Additionally, I'm using the deprecated ExtensionList.add() method: https://github.com/jenkinsci/jenkins/blob/57a3268afb749c84196ce5fa3cfd51b08cda1328/core/src/main/java/hudson/ExtensionList.java#L263-L279 (that may not be required, I haven't tried to get automatic registration working).
Definitely agree that given the presence of the install-plugins.sh, it would be much more convenient if there were a simpler way to disable just the plugin installation phase of the wizard, without affecting other aspects.
Also worth mentioning, adding -Djenkins.install.runSetupWizard=false isn't a good option anymore if your intention is just to skip plugin installation (if it ever was), because it bypasses the entire setup wizard, meaning things like adding an admin user and configuring the base URL are also skipped.

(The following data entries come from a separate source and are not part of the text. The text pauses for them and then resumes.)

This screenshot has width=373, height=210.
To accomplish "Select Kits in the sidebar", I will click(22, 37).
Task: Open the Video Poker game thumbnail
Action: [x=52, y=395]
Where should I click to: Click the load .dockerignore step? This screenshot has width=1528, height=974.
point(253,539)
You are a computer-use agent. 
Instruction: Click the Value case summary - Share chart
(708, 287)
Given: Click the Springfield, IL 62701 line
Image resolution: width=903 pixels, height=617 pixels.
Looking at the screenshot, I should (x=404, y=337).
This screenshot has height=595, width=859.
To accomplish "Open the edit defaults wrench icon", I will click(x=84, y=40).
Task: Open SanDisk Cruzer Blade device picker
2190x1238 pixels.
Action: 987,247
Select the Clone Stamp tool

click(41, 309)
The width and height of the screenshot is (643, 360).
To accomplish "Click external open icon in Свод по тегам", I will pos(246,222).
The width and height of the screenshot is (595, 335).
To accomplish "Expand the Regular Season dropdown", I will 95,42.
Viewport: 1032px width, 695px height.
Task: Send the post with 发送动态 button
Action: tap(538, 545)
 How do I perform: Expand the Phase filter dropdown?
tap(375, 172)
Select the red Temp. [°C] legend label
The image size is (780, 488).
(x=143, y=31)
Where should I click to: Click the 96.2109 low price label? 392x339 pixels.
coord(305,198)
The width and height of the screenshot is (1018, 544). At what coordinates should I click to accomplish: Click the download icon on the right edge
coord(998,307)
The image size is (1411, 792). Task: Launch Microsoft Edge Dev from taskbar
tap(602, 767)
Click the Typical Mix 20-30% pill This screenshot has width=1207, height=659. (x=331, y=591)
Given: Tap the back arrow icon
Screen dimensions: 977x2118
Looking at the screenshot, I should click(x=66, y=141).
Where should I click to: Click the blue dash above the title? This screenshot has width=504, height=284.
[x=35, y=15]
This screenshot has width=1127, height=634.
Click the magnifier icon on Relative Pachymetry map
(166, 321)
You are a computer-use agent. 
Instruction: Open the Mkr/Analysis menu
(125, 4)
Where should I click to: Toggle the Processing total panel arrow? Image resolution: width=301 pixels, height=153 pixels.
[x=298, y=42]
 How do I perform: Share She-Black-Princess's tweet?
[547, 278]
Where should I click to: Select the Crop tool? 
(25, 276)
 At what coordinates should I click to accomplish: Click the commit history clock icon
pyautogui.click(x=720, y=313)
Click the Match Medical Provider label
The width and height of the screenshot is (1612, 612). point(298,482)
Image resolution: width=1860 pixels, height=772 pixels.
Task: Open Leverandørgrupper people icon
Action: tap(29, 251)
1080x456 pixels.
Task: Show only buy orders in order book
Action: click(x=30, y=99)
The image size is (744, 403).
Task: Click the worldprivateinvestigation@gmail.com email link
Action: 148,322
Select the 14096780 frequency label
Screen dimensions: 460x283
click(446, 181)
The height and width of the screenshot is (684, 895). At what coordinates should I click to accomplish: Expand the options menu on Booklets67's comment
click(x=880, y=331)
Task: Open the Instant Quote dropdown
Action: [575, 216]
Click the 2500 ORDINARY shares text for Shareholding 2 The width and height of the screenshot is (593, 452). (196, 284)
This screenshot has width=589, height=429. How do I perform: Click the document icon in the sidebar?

I think the README should be corrected, as is it misleading in its current state. The README clearly states:
For 2.x-derived images, you may also want to
RUN echo 2.0 > /usr/share/jenkins/ref/jenkins.install.UpgradeWizard.state
to indicate that this Jenkins installation is fully configured. Otherwise a banner will appear prompting the user to install additional plugins, which may be inappropriate.
This is clearly wrong, so this should be removed from the README.